After leaving the gas chamber you will be given a short break for refreshments before boarding the bus to go to Auschwitz II/ Birkenau. Upon your arrival the bus will park outside the watchtower, recognizable from the train scene in Schindler’s List when the train of women and children was routed there by mistake. Through the gate you will be presented with a long gravel path leading past rows of brick houses on one side which once housed the female prisoners, and with brick chimney’s on your other side where there once stood wooden buildings which housed male prisoners which were burned in an attempt to destroy the evidence.

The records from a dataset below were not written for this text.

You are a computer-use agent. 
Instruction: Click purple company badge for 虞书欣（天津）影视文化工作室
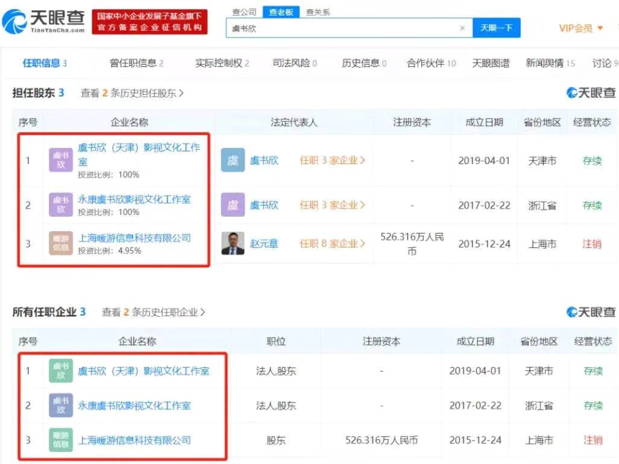pyautogui.click(x=61, y=160)
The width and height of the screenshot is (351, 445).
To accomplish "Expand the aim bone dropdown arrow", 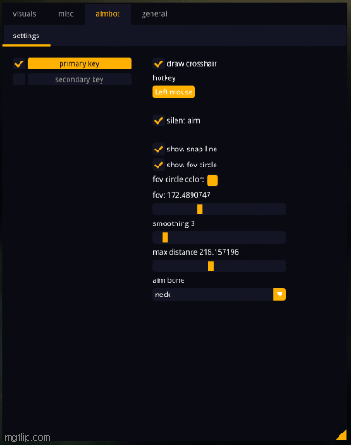I will coord(280,295).
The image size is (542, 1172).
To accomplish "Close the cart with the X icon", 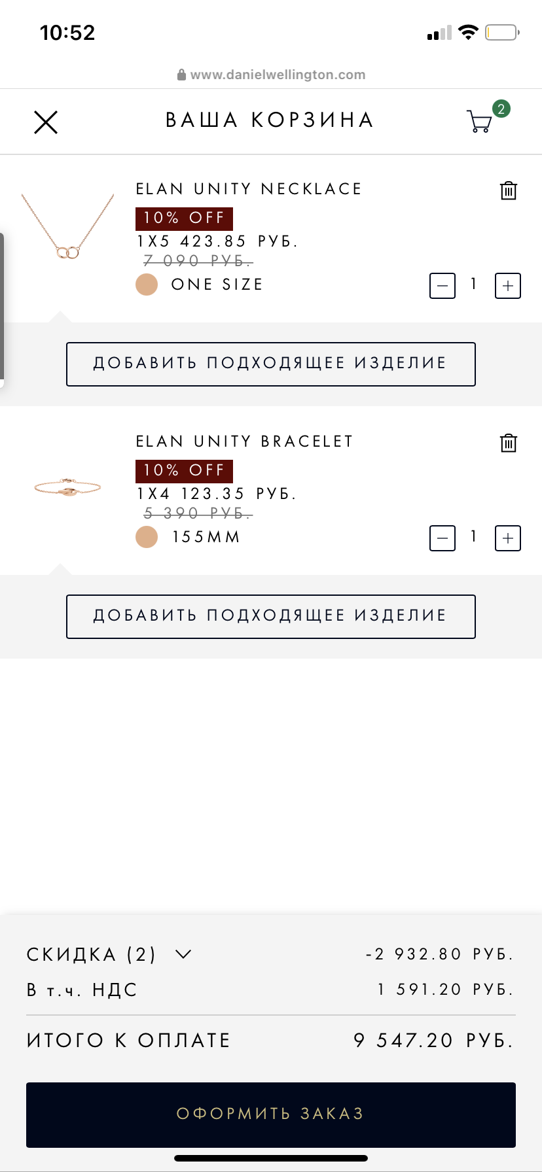I will pos(46,122).

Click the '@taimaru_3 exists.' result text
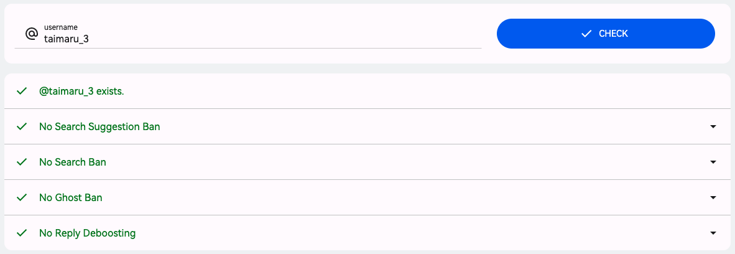click(82, 91)
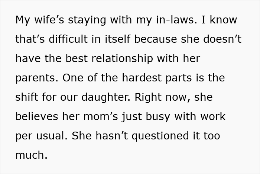Click the word "staying"
The image size is (260, 174).
[87, 21]
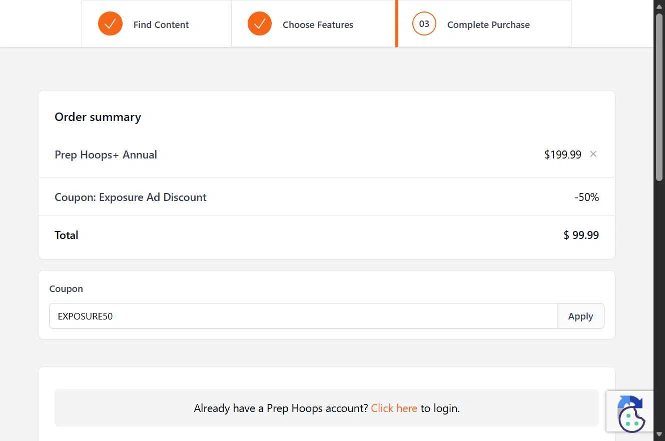Viewport: 665px width, 441px height.
Task: Click the Choose Features checkmark icon
Action: click(x=260, y=24)
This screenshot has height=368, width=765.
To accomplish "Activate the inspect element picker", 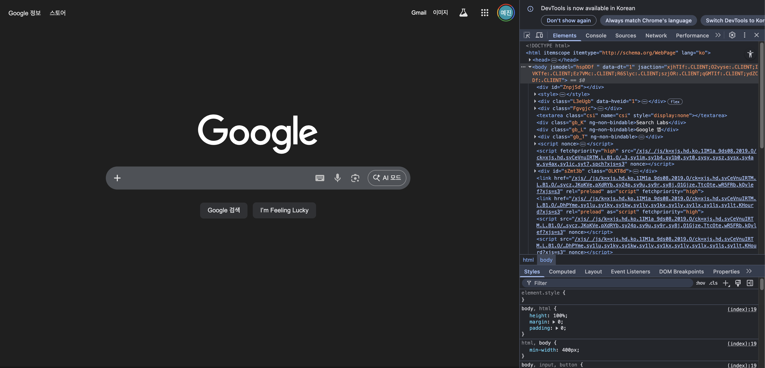I will [x=527, y=35].
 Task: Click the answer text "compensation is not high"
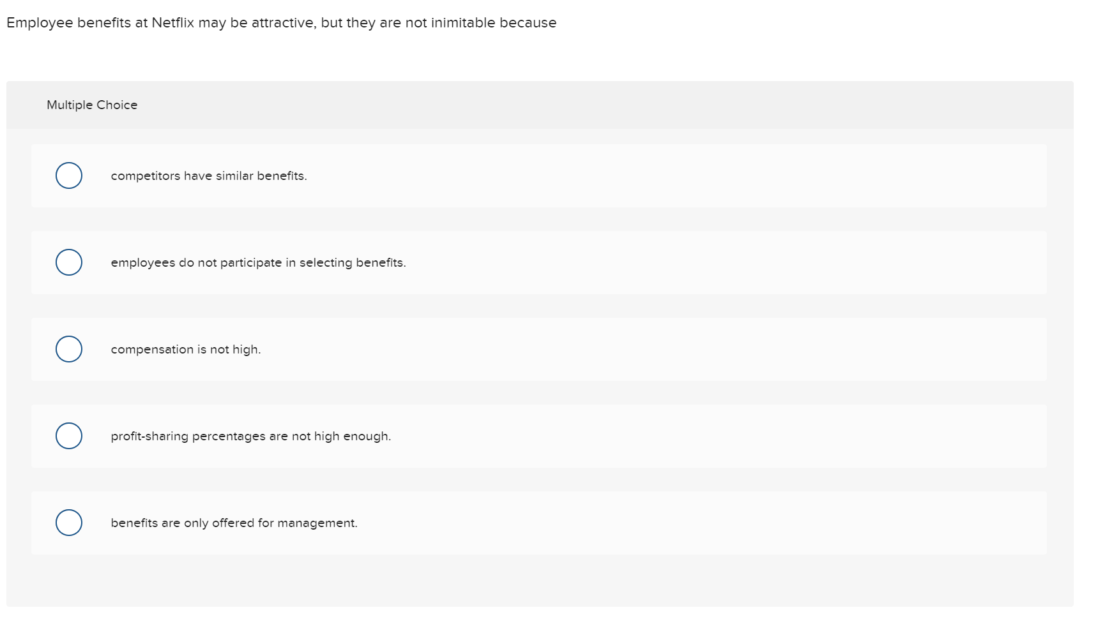pos(185,349)
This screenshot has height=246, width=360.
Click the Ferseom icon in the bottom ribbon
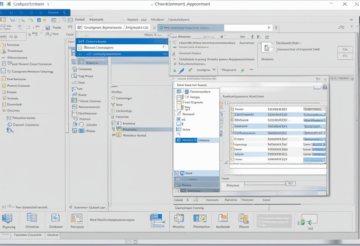click(77, 219)
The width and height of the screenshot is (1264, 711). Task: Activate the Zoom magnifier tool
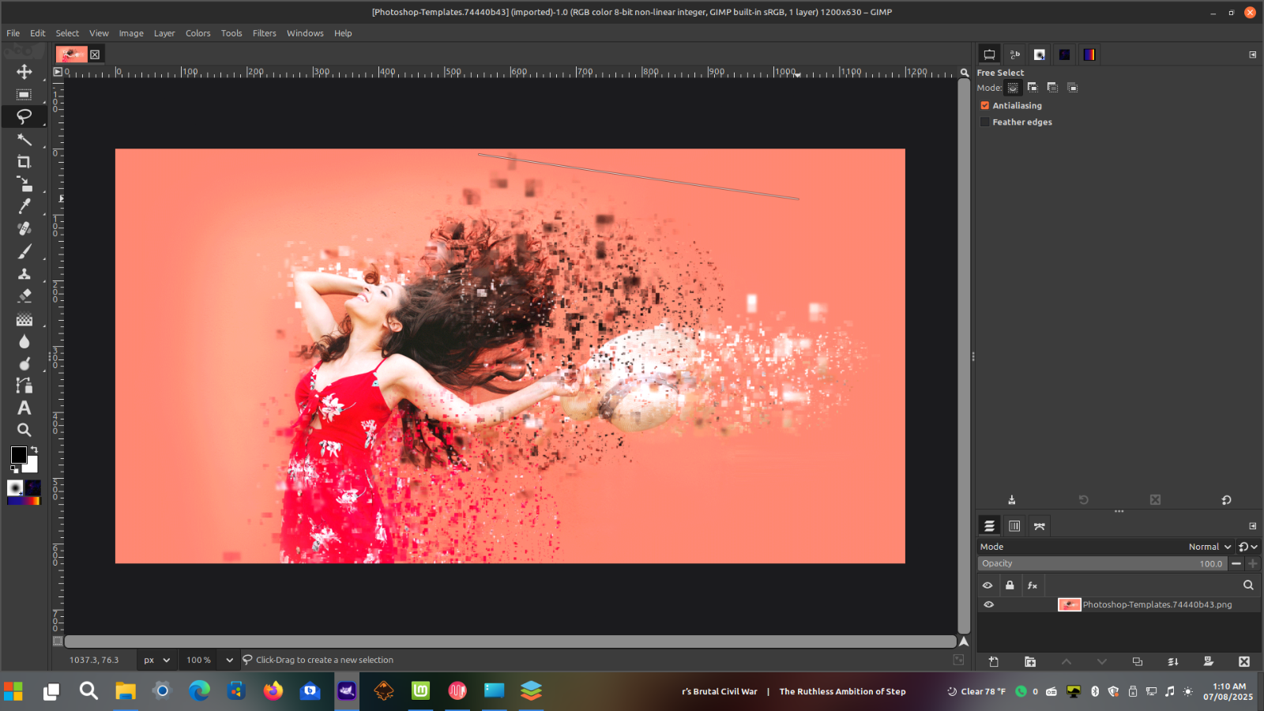[24, 431]
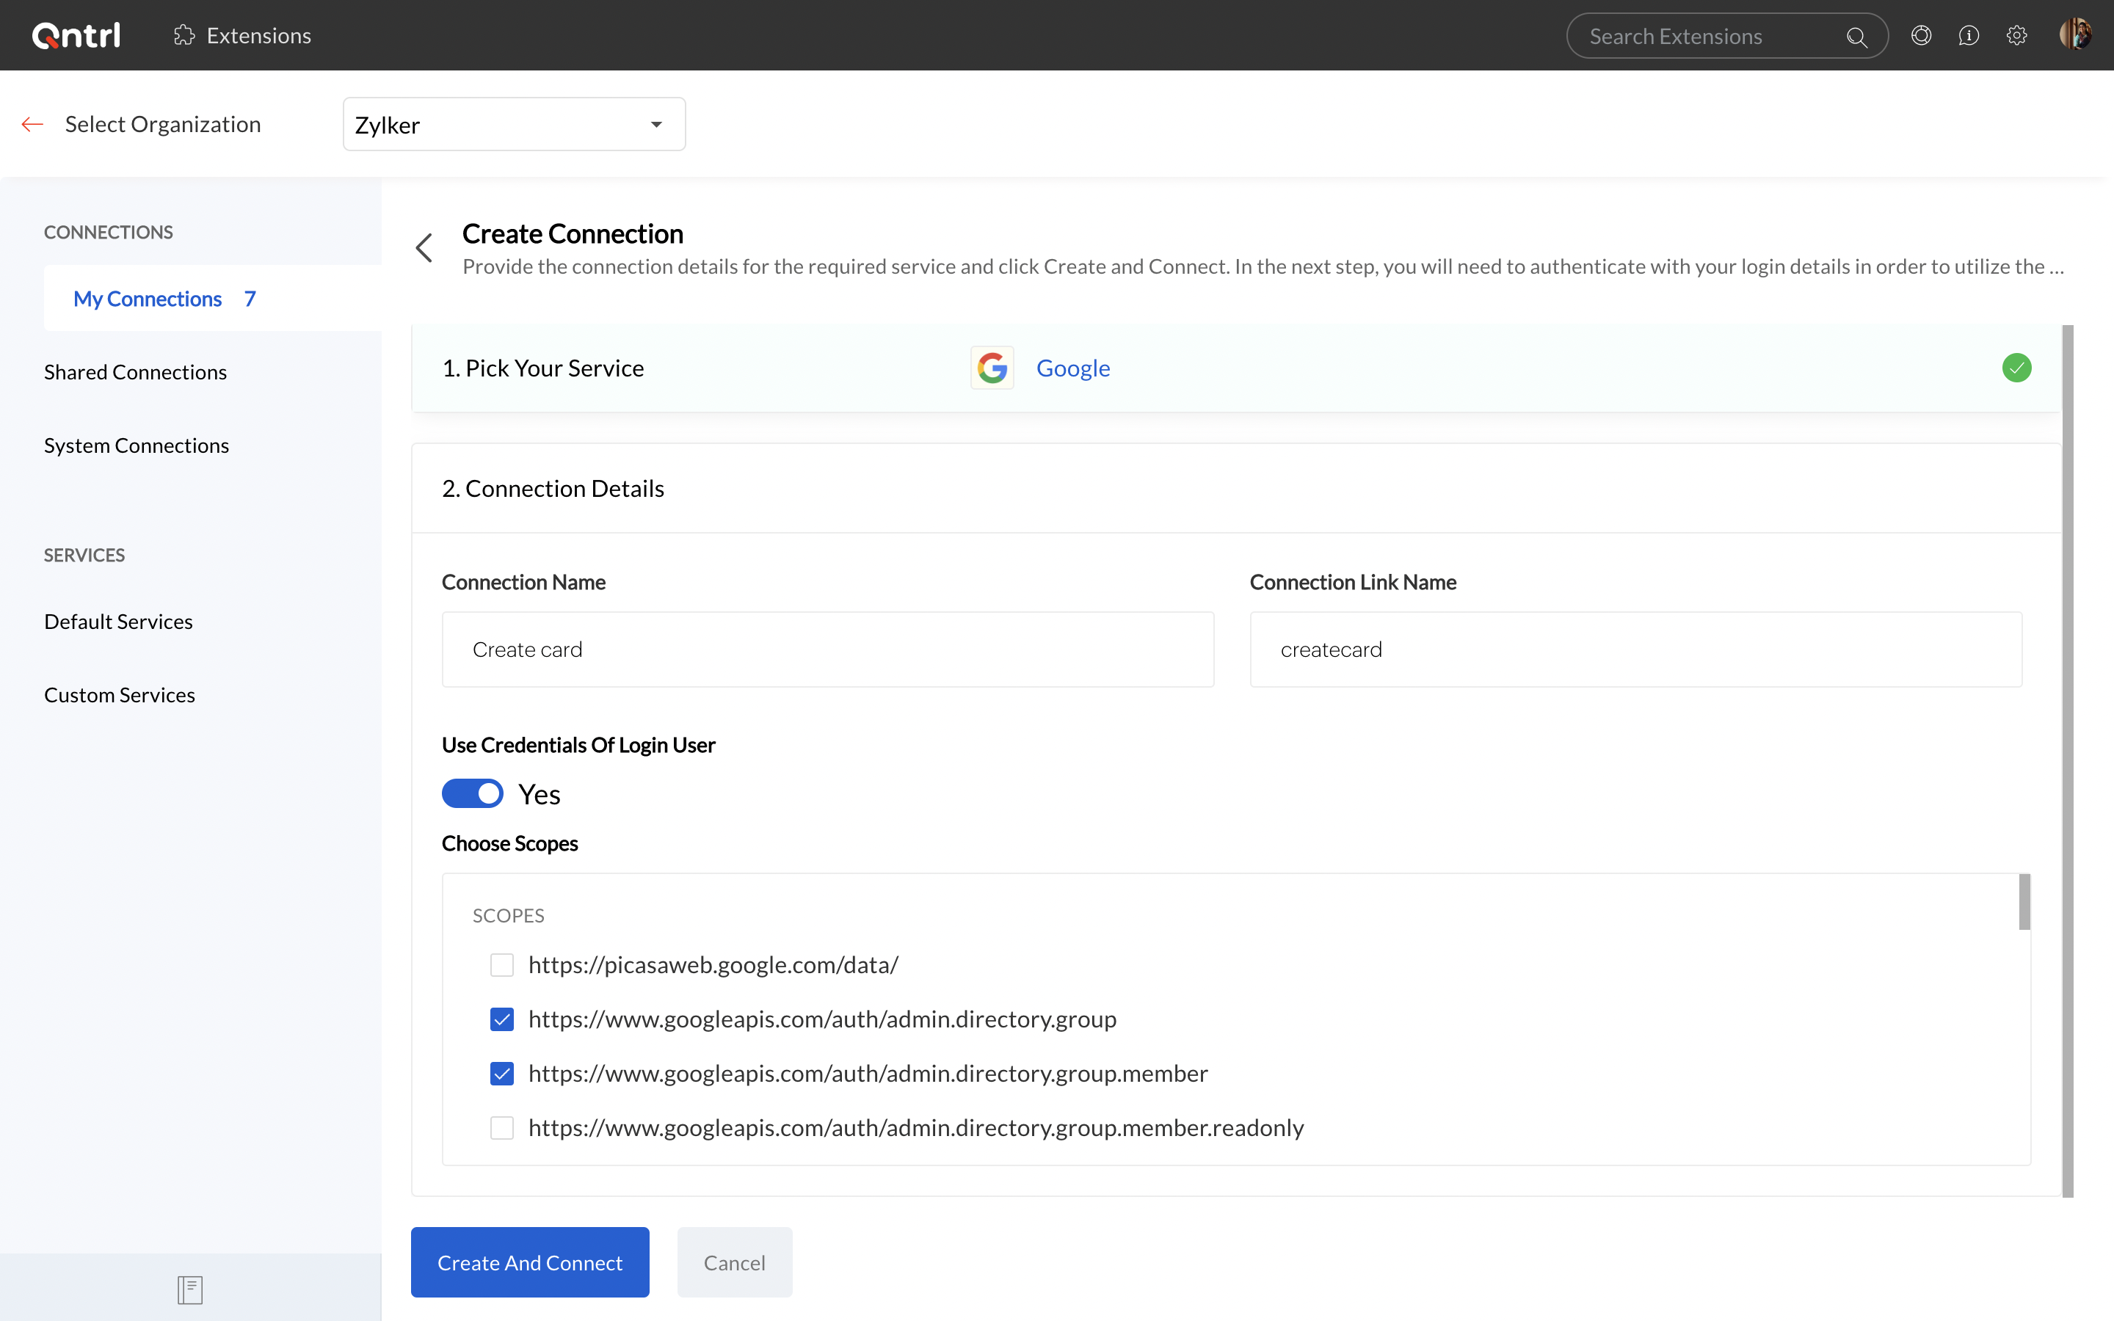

At the end of the path is a memorial to the millions of lives lost, it comes to you at this point (if not before) how much of an impact this event had on the world, not just the Jews of Europe. In multiple World languages plaques have been left as a beacon of remembrance of what transpired, to prevent history from repeating itself. Stones are also left here, as a similar rite to the shooting wall, which should not to be seen as leaving “dirt” on a plaque. The stones are a sign to those that have passed and those who will come in future, that you in being here, in experiencing this piece of history have grown the memory and kept it alive.
Around the memorial you will see the remains of the crematoriums. One destroyed in an uprising by the Jews in the camp, and the rest ordered demolished and the blown up by SS officials. The size of the ruins of these buildings is jaw dropping, although the hill at Auschwitz I is big, the number and size of the crematoriums overpowers it by far. It really gives scale to the “extermination” carried out by the Nazis, and with such big buildings and so much time it is easy to see how so many people succumbed to them.
After visiting the memorial and ruins, the tour brought us to the stone houses. Once inside it is awful to think of the possibility of living in those conditions. The beds are made of wood planks, and are almost too small for one, let alone many; the overhang of the roof left a large gap between it and the walls, which themselves were not air tight and only one brick thick. In light of the cold, damp conditions, the prisoners were given one small wood stove, and most likely not enough wood to burn in it. The space was frightening overall, and left a horrible feeling about what it would have been like in the wooden shacks if they had been standing.
After a long walk back Steven and I were brought back to Krakow’s downtown area, and it wasn’t really until we left that the weight of what we had experienced hit us. It is something we have noticed with multiple locations, whether they are beautiful like the gardens at Versaille, or darker like the experience here or at Anne Frank House, while on the tour it doesn’t seem to faze most people, but once you leave and actually have time to process the large amounts of information you have just been given you are ready for a good cry, it can take a lot of energy out of you to be in such emotionally rich places, but they are some of my favorite things to do.